● **Problem to work on**:
Reproduce each line from the first in the data through the line that contains "You are a computer-use agent. 723x495 pixels." exactly; give nothing else.

(Entries taken from a collection)
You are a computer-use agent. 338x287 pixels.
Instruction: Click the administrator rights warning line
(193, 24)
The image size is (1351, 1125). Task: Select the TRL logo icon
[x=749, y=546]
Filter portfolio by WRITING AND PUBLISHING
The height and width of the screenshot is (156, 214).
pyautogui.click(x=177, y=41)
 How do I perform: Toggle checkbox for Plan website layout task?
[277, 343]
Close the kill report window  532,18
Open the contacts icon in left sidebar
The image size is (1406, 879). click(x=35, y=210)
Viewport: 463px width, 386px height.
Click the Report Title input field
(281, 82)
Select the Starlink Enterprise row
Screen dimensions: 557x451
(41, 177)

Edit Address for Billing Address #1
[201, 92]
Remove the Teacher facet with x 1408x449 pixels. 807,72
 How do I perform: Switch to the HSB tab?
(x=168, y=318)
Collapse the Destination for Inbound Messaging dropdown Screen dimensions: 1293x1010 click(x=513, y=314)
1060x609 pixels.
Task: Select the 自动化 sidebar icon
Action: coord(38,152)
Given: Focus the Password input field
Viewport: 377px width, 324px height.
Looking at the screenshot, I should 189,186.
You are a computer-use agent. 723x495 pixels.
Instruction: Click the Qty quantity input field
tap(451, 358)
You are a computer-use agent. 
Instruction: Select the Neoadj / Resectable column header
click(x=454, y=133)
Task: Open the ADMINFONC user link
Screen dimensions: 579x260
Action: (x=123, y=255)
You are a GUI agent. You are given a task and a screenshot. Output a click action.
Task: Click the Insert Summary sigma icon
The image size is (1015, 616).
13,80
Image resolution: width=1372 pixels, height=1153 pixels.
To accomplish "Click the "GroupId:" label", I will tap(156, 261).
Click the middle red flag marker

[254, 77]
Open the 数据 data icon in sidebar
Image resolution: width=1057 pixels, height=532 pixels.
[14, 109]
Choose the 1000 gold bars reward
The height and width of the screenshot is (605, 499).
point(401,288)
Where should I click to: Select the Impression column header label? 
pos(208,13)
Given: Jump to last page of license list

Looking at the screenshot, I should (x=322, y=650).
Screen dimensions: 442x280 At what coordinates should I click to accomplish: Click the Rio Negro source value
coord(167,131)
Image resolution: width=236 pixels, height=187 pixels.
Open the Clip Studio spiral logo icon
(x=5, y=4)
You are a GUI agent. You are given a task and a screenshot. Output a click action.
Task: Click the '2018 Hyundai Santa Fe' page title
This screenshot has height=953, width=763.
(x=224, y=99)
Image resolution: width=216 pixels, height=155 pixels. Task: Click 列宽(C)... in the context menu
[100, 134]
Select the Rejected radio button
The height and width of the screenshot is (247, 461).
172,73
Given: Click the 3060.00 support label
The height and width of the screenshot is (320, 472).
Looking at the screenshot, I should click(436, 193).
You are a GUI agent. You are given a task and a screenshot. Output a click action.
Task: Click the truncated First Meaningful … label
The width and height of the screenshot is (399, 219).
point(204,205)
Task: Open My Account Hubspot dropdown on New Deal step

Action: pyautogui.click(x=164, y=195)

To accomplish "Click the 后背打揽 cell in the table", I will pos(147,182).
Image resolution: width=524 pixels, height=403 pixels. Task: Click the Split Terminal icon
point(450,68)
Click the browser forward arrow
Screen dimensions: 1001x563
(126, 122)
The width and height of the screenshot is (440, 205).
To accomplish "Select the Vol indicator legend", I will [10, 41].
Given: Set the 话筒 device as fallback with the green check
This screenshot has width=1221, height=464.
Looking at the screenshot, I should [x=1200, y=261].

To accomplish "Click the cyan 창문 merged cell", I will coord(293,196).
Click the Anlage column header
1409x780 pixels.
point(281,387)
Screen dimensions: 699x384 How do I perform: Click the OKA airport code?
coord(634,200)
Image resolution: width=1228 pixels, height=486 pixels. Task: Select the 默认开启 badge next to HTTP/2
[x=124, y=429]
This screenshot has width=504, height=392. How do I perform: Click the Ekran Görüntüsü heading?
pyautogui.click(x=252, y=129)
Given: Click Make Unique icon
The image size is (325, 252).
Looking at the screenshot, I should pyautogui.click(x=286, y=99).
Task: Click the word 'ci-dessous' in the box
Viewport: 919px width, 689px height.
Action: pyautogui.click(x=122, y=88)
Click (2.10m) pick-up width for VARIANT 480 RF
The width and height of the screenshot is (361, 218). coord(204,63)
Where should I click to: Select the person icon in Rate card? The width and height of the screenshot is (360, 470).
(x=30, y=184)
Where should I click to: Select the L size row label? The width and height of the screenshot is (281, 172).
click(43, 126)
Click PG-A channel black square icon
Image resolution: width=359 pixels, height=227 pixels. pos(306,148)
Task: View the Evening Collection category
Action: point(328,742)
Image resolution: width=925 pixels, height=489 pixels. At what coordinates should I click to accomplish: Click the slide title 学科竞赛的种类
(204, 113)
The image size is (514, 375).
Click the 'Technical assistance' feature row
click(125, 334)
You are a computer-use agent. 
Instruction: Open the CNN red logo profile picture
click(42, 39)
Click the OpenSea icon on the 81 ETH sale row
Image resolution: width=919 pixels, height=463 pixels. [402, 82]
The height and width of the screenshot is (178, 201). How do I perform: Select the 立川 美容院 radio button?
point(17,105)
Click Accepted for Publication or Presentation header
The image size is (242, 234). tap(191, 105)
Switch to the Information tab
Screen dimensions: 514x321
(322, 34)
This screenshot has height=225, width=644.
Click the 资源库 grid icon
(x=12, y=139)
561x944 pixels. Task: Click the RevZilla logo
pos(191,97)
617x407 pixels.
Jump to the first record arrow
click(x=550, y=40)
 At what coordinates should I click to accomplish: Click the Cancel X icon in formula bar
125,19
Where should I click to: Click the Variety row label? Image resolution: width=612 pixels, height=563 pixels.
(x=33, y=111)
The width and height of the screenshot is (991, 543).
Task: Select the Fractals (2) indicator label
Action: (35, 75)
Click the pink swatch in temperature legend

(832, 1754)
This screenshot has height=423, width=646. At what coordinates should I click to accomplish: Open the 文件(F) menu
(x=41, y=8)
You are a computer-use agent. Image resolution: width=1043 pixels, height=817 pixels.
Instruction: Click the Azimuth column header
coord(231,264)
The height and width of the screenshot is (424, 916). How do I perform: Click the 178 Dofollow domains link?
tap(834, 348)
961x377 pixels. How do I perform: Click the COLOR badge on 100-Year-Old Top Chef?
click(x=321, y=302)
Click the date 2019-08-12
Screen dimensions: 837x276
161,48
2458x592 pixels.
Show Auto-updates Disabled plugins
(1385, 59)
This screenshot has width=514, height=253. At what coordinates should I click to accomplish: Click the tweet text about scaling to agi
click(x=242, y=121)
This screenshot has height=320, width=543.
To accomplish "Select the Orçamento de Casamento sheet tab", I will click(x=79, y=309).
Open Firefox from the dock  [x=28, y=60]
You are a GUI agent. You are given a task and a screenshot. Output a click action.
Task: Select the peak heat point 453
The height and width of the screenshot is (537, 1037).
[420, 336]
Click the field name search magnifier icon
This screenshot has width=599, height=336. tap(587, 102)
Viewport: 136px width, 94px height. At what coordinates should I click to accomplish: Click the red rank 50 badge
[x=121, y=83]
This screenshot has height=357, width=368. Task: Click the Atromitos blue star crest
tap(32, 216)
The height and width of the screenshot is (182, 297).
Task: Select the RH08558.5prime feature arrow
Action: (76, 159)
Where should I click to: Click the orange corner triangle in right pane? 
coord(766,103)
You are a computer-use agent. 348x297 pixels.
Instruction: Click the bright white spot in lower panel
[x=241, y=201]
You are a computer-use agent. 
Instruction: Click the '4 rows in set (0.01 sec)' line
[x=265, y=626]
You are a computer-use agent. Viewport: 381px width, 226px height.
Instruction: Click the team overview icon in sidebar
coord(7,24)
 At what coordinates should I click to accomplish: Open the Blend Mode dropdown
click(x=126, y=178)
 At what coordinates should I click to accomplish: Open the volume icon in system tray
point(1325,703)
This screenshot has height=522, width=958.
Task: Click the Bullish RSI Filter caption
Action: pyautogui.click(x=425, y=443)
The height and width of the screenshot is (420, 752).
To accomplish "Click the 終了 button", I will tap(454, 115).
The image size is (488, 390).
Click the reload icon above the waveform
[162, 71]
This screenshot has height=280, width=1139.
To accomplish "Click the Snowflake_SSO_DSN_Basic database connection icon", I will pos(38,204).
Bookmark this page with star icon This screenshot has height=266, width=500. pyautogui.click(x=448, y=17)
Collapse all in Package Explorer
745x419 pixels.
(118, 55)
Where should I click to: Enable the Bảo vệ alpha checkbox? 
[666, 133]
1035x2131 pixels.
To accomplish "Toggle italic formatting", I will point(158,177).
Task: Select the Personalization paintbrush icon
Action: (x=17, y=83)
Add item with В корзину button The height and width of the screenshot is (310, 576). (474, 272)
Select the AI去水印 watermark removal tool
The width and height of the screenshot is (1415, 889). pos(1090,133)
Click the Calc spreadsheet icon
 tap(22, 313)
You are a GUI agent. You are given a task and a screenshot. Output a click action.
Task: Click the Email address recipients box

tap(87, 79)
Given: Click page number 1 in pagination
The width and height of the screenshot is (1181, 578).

● **Task result**:
You are a computer-use agent. 338x287 pixels.
Instruction: Click the administrator rights warning line
(193, 24)
The image size is (1351, 1125). Task: Select the TRL logo icon
[x=749, y=546]
Filter portfolio by WRITING AND PUBLISHING
The height and width of the screenshot is (156, 214).
pyautogui.click(x=177, y=41)
 How do I perform: Toggle checkbox for Plan website layout task?
[277, 343]
Close the kill report window  532,18
Open the contacts icon in left sidebar
The image size is (1406, 879). click(x=35, y=210)
Viewport: 463px width, 386px height.
Click the Report Title input field
(281, 82)
Select the Starlink Enterprise row
Screen dimensions: 557x451
(41, 177)

Edit Address for Billing Address #1
[201, 92]
Remove the Teacher facet with x 1408x449 pixels. 807,72
 How do I perform: Switch to the HSB tab?
(x=168, y=318)
Collapse the Destination for Inbound Messaging dropdown Screen dimensions: 1293x1010 click(x=513, y=314)
1060x609 pixels.
Task: Select the 自动化 sidebar icon
Action: coord(38,152)
Given: Focus the Password input field
Viewport: 377px width, 324px height.
Looking at the screenshot, I should 189,186.
You are a computer-use agent. 723x495 pixels.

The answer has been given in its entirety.